● **Work task**: Gather every line from the entries below that includes "computer".

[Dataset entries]
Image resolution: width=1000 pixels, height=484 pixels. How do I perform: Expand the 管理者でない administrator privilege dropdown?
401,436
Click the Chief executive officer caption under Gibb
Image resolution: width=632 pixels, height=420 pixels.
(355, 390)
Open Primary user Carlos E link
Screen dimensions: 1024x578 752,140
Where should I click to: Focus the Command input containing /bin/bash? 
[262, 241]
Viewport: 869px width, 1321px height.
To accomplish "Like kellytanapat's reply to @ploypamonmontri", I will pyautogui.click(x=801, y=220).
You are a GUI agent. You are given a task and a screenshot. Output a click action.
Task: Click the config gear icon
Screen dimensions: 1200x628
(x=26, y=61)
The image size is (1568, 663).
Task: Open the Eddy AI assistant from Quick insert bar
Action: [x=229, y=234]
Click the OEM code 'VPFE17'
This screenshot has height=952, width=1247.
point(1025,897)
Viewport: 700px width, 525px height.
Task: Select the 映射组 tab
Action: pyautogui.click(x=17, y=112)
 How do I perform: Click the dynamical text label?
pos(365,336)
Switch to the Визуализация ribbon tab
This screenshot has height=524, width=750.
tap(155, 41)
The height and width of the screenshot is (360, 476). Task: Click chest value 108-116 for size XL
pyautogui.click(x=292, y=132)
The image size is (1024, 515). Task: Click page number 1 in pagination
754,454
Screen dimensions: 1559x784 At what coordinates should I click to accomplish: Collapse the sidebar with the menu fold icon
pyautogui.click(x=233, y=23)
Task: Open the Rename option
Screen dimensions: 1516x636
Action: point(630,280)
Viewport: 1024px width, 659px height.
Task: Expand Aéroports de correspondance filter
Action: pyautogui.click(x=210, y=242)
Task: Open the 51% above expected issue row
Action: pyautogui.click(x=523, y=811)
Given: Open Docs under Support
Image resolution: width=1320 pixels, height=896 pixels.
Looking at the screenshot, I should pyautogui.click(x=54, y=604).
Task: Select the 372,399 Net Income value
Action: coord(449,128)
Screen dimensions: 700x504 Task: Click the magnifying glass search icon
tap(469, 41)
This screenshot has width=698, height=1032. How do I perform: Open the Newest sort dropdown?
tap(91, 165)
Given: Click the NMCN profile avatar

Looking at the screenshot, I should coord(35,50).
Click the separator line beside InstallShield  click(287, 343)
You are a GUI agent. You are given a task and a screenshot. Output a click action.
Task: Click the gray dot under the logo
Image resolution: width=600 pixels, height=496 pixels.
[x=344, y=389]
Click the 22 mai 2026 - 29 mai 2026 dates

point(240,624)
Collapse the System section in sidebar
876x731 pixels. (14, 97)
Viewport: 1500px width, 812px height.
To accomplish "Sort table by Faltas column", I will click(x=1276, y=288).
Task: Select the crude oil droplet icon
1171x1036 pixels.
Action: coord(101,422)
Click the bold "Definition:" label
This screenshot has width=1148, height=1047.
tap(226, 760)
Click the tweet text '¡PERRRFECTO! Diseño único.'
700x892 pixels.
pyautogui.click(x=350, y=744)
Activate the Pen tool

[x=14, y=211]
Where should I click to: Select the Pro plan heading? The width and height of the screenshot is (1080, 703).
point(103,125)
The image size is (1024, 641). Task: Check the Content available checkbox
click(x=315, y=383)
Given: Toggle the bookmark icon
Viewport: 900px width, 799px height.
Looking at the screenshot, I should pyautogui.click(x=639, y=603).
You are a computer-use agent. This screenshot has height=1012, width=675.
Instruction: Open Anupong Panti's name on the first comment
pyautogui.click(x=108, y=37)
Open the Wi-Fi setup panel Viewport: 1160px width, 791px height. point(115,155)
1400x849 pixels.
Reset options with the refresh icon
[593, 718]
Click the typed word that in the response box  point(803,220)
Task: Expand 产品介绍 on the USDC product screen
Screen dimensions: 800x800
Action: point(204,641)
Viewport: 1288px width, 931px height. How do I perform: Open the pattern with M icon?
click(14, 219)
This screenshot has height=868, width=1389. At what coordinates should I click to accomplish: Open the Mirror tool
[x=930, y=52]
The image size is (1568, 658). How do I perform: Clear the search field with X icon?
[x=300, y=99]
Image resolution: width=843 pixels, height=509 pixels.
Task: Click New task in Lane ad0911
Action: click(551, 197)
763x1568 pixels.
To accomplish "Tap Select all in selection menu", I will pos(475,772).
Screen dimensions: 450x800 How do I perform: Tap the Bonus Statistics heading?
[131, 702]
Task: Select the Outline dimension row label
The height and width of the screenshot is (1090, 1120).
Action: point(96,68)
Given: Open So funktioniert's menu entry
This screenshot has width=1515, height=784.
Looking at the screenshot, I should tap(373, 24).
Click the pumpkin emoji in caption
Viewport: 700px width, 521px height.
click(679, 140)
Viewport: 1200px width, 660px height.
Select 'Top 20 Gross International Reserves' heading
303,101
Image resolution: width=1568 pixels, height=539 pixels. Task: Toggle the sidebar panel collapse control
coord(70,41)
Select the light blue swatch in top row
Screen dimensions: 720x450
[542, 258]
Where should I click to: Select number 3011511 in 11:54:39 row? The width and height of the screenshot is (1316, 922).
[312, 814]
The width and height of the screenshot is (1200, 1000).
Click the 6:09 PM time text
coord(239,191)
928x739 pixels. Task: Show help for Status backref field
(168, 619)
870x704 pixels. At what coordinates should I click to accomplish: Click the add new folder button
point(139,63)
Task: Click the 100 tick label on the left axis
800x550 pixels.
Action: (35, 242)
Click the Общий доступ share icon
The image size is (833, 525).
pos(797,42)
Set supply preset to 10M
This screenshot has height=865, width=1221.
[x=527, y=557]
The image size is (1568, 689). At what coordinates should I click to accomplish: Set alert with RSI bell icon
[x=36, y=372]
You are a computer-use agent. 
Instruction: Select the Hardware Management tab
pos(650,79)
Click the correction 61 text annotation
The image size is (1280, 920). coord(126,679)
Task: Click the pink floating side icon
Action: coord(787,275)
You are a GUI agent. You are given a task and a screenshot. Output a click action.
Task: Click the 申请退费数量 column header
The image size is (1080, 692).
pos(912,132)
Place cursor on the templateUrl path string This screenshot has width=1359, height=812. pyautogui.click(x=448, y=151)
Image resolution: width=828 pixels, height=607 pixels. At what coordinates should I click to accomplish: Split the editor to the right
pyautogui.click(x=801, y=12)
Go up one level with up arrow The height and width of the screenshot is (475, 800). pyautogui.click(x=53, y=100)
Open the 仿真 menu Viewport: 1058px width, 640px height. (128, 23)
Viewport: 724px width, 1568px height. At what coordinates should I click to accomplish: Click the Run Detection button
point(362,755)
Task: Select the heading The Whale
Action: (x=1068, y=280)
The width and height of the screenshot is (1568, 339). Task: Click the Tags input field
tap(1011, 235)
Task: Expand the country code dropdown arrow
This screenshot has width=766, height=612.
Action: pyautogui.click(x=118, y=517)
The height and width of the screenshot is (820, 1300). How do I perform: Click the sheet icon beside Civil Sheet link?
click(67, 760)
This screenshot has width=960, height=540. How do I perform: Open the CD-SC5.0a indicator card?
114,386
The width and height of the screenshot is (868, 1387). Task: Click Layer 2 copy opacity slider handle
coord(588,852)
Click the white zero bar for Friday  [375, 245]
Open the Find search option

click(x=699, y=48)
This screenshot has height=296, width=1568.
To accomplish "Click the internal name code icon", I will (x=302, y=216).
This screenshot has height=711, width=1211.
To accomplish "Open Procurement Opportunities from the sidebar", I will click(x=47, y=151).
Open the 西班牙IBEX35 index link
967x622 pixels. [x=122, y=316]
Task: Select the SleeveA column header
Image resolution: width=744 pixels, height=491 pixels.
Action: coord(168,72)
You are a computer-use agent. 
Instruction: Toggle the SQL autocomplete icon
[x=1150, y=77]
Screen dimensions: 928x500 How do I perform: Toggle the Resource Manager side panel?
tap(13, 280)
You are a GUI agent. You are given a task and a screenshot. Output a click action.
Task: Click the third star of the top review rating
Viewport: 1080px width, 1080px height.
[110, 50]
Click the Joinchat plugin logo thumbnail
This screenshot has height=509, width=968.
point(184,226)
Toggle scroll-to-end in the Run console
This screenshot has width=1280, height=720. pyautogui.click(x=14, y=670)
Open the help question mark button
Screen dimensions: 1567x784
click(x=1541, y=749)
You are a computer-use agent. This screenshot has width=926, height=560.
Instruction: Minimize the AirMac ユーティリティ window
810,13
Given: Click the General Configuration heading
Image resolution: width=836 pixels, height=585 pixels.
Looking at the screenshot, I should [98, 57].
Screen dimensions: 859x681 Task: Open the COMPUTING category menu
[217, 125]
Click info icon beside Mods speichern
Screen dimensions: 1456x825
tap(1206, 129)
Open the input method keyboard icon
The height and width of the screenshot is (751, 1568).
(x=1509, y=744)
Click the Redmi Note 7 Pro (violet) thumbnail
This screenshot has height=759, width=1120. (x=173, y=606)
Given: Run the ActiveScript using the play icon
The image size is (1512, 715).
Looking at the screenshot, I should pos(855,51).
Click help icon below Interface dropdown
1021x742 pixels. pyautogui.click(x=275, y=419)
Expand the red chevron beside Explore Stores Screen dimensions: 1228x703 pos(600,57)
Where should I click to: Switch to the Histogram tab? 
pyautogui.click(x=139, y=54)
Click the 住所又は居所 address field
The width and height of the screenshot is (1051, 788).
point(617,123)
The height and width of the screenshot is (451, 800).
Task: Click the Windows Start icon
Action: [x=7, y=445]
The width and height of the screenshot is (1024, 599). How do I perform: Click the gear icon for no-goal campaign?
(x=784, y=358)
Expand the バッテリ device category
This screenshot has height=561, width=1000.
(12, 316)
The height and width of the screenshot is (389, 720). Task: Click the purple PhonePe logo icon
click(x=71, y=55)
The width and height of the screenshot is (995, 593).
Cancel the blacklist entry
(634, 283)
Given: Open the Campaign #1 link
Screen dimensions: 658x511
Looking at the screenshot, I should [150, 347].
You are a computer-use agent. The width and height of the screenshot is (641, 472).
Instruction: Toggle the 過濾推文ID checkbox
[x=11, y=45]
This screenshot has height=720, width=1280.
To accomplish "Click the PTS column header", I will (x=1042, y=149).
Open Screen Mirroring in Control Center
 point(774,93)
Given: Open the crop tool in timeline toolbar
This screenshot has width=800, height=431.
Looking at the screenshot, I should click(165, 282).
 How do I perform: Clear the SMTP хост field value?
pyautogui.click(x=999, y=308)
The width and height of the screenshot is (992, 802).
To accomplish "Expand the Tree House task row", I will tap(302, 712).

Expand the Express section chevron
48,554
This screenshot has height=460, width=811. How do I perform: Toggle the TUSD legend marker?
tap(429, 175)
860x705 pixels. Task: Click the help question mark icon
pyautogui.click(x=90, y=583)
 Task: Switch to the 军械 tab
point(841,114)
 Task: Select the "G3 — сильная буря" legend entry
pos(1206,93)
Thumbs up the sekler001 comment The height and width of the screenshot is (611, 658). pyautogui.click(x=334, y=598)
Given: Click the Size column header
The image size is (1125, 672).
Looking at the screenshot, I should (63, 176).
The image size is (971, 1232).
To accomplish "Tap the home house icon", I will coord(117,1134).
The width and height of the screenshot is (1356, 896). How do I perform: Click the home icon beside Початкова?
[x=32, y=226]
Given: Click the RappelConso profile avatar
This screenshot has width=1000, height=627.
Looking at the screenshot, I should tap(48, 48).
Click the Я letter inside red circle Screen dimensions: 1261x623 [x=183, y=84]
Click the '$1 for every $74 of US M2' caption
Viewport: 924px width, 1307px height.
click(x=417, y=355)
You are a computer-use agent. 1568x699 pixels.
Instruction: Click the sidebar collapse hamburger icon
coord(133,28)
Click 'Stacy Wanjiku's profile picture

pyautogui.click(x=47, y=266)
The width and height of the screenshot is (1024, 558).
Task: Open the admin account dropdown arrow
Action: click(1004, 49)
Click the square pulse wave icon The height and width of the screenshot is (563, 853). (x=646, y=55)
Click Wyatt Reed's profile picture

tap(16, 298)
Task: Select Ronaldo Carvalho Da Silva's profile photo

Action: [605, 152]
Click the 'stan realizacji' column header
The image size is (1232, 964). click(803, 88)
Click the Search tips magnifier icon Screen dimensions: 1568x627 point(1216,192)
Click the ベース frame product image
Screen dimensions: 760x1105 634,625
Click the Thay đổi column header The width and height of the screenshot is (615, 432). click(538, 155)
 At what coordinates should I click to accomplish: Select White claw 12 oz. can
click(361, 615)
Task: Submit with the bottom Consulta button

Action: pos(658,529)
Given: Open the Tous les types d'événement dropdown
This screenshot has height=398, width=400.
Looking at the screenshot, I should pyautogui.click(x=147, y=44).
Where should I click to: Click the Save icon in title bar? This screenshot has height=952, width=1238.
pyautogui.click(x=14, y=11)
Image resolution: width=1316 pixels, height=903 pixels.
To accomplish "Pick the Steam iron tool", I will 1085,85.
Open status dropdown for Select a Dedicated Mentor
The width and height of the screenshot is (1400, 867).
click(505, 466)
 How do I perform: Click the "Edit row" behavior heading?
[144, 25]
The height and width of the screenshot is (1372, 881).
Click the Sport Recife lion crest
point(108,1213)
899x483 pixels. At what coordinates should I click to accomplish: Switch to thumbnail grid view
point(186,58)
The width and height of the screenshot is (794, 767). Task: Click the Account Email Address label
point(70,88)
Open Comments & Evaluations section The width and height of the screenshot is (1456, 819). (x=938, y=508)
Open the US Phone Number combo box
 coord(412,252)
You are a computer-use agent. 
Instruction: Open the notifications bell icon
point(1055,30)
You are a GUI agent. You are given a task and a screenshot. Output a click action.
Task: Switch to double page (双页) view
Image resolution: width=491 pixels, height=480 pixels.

● **Response area**:
You are a computer-use agent. This screenshot has height=1012, width=675.
You are a computer-use agent. 
You are a computer-use agent. 
You are a computer-use agent. This screenshot has width=926, height=560.
You are a computer-use agent. The width and height of the screenshot is (641, 472).
You are a computer-use agent. 1568x699 pixels.
You are a computer-use agent. 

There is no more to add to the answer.